Clarity Act to define U.S. crypto market structure

The Clarity Act would spell out which U.S. regulator oversees different digital assets and set rules for trading platforms, custody, clearing and reporting.

A bill introduced in Congress would define how U.S. law treats different digital assets and set rules for trading platforms, custody, clearing and reporting. Lawmakers began committee-level review in the current congressional session and have signaled hearings to gather technical input from regulators, crypto exchanges, custody providers and industry groups.

Under the text being discussed, tokens would be classified using a functional test that looks at how a token is marketed and used rather than applying a single label. That classification would determine whether the Securities and Exchange Commission or the Commodity Futures Trading Commission has primary authority for a given token.

The bill would create registration pathways for trading platforms and intermediaries.
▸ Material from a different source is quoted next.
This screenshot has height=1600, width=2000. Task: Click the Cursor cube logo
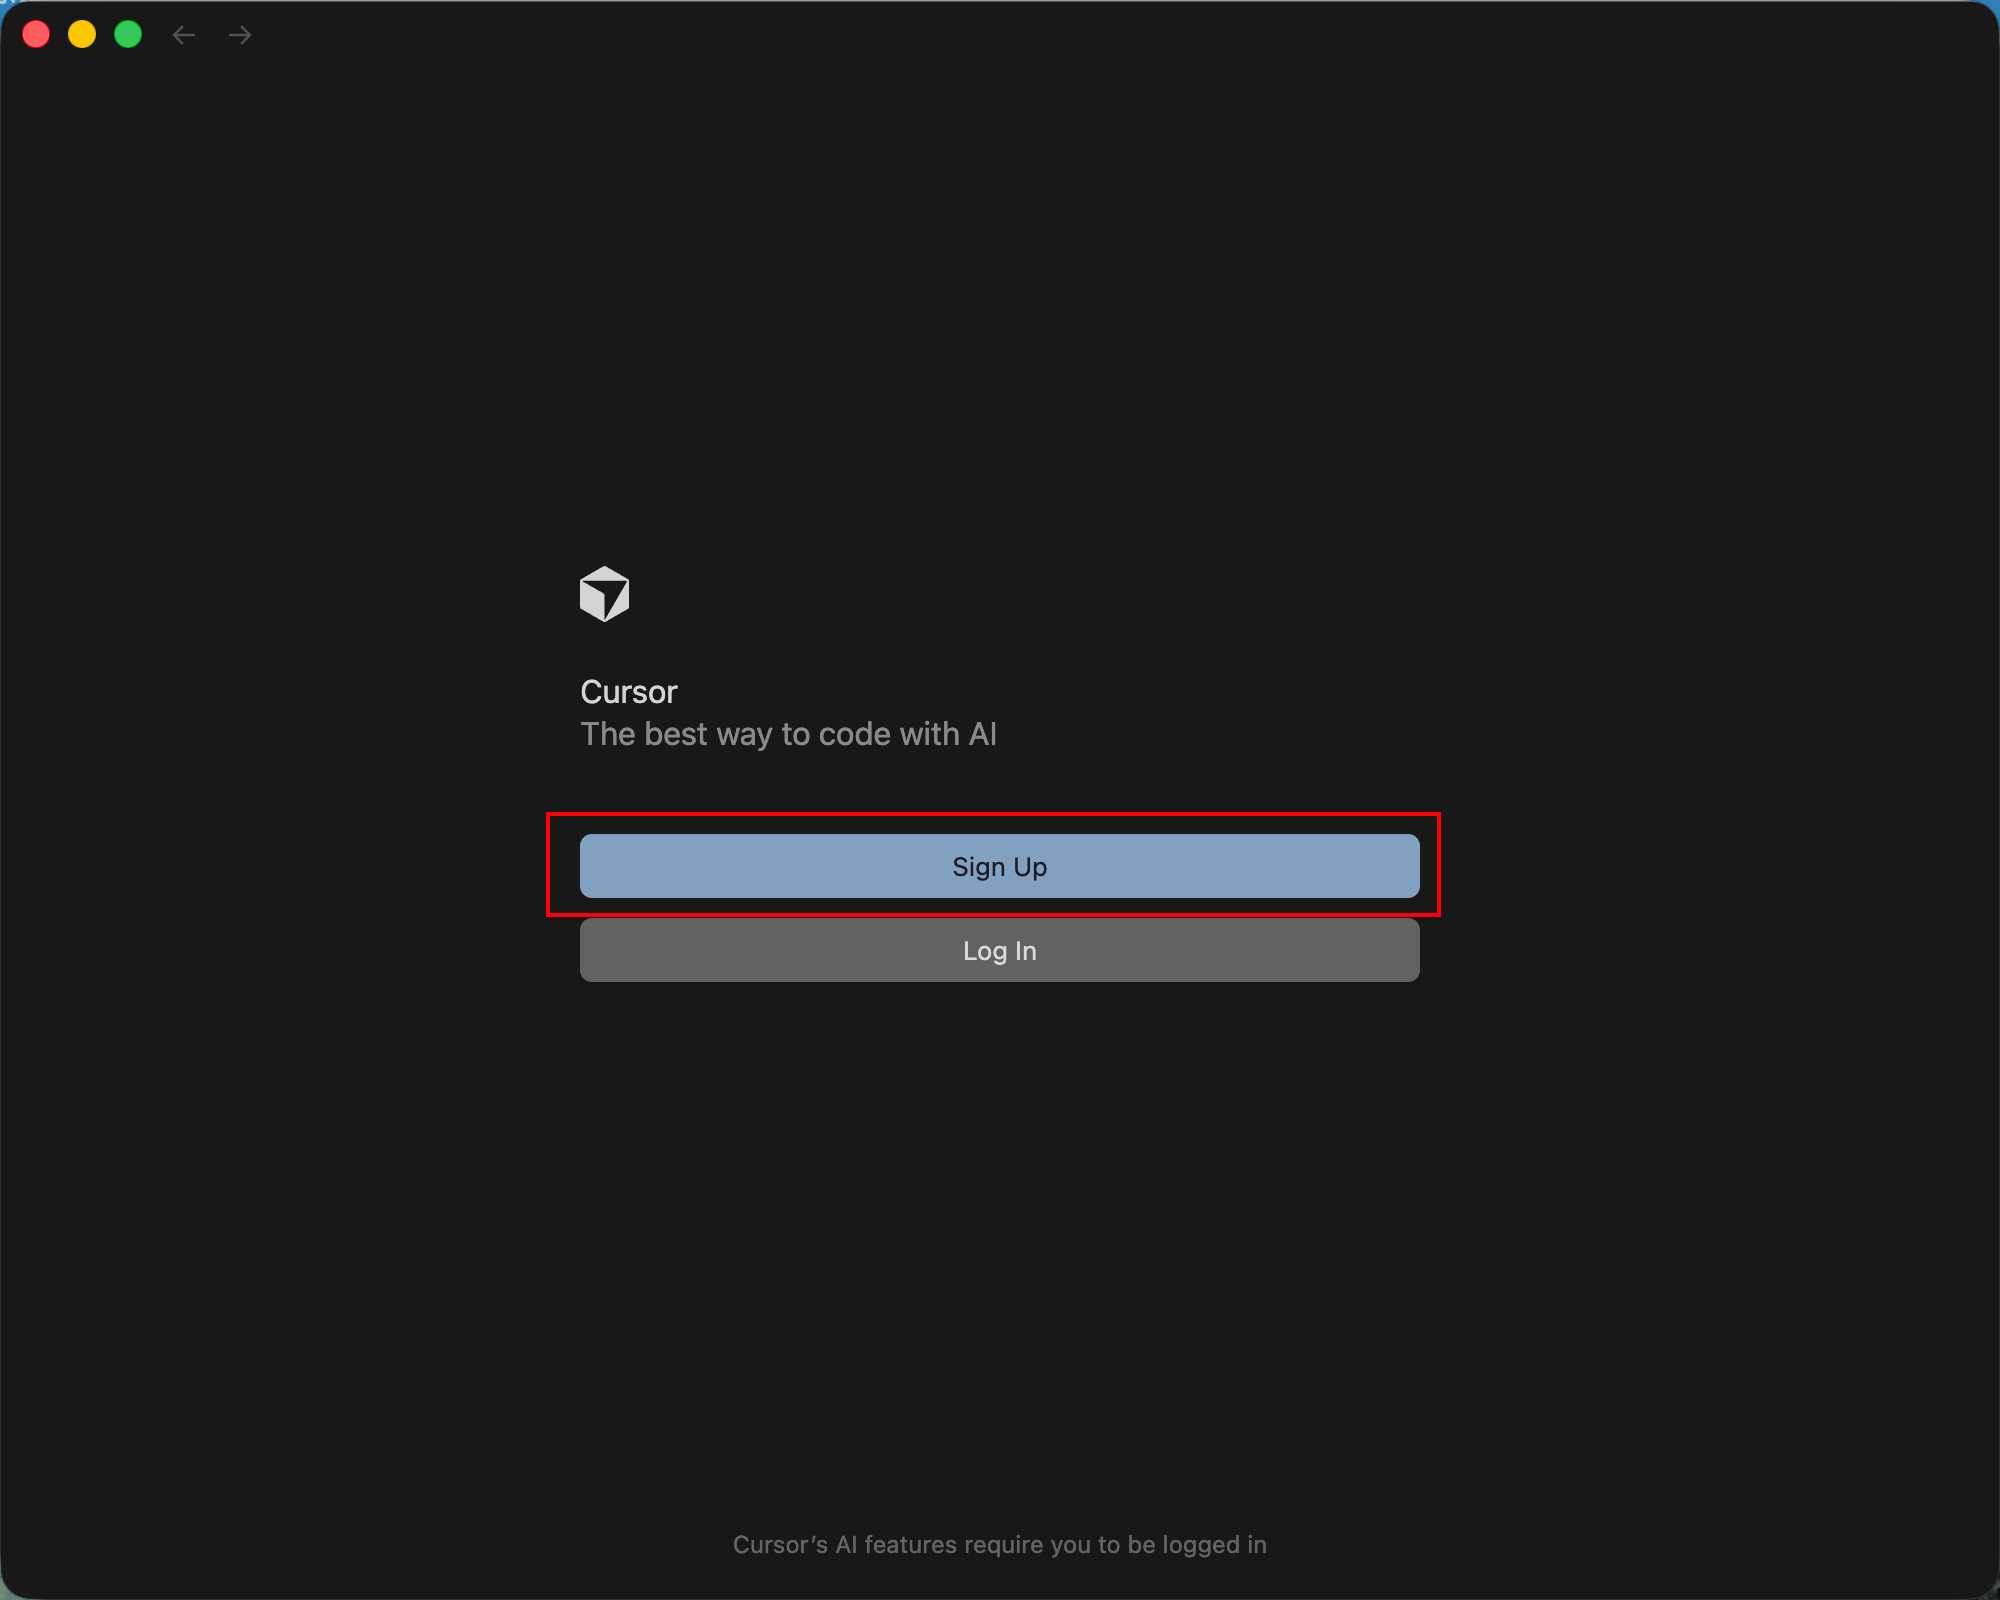tap(604, 594)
Registered venues would face market surveillance and anti-manipulation requirements, regular reporting obligations and standards similar to existing securities and commodities markets. Custody rules in the proposal would require segregation of customer assets, insurance or capital buffers and independent audits, along with recordkeeping obligations for custodians and broker-dealers.

Provisions under discussion include trade reporting and public price dissemination, standards for best execution and order handling for brokers, and frameworks for central clearing or settlement where netting could reduce systemic risk. Agencies would be instructed to coordinate on cross-cutting topics such as derivatives on tokens, stablecoin arrangements and cross-border transactions.

Sponsors included a phased timetable for agencies to issue implementing rules and for firms to meet new requirements. The bill would set transition periods for entities that must register or hold additional capital so they have time to comply. If passed by both chambers of Congress and signed by the president, the statute would apply across the United States and supersede existing agency guidance.

Supporters say the bill aims to reduce legal uncertainty that has limited institutional participation and complicated enforcement. Critics argue the requirements could raise costs for smaller firms, may not fit technologies that change rapidly and could push some trading and liquidity offshore.

The proposal follows a series of enforcement actions and litigation centered on whether specific tokens are securities. The Clarity Act is one of several legislative efforts addressing crypto, alongside separate proposals on stablecoin rules, tax reporting and investor protection.

The measure would affect retail and institutional investors, centralized exchanges, decentralized trading venues, market makers, custody providers and clearing agents. Expected obligations for custodians include asset segregation, insurance or capital reserves and third-party audits. Trading venues could face registration, routine reporting, surveillance systems to detect market abuse and requirements to disclose fees and execution quality.